You stare back, unmoved. ‘My father was expelled from the Party and imprisoned for counter-revolutionary crimes,’ you state flatly. ‘They would have tortured me anyway.’
Pipes leak and drip on to the cement floor. In the distance is the chanting of a denunciation rally. A teenage girl shrieks hysterically into a loudspeaker. The sound is exhausting to me.
‘I don’t blame you, Yi Moon. .’ you say. ‘I looked the other way when they persecuted you. .’
‘You stopped the Red Guards from raiding our home!’
‘I could have done more, but I didn’t want to risk my status. . I was a bad friend. . I deserve your hate.’

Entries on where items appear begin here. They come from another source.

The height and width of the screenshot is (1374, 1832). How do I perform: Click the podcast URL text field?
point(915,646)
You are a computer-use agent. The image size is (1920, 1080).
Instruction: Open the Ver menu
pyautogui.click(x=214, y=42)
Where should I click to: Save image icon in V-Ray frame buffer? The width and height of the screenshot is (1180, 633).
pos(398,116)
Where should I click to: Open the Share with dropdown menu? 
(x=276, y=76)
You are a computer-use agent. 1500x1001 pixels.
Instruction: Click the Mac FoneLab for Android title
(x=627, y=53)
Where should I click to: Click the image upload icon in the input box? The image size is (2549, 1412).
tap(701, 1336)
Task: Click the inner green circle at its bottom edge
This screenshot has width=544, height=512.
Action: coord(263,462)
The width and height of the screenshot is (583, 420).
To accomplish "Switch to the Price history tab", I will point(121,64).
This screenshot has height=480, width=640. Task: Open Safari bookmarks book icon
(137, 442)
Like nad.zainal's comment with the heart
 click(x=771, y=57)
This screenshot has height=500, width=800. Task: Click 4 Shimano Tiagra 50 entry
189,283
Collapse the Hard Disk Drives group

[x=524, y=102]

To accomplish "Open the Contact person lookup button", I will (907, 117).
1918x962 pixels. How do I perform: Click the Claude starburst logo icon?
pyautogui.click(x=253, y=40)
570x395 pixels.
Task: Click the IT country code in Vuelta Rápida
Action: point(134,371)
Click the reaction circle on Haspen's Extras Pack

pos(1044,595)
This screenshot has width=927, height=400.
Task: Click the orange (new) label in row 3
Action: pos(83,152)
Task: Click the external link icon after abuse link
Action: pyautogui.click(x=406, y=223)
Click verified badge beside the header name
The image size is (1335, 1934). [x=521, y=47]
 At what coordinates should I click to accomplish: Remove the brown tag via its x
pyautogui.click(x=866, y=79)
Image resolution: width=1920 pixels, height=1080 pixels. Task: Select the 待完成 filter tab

I go and put my arms around you. ‘I’ve never hated you,’ I whisper.
I breathe in your rankness and the septic odour of your wounds. They have been starving you, and you are thin as a stalk of bamboo.
‘Yi Moon. .’ your voice is a low mosquito hum in my ear ‘. . I need your help. .’ You move out of my embrace. You press a hard, smooth, metal object into my hand. I look down. A penknife. ‘I stole it when Martial Spirit wasn’t looking,’ you say. ‘Don’t worry. She won’t miss it. She has plenty of knives.’
My heart beats faster. I stare at the penknife and fear shunts my chest, knocking the air out of my lungs. I stare at you, bleeding, bruised and paler than the dead. But behind their swollen lids, your eyes are burning and intense. Brought back to life by your will to die.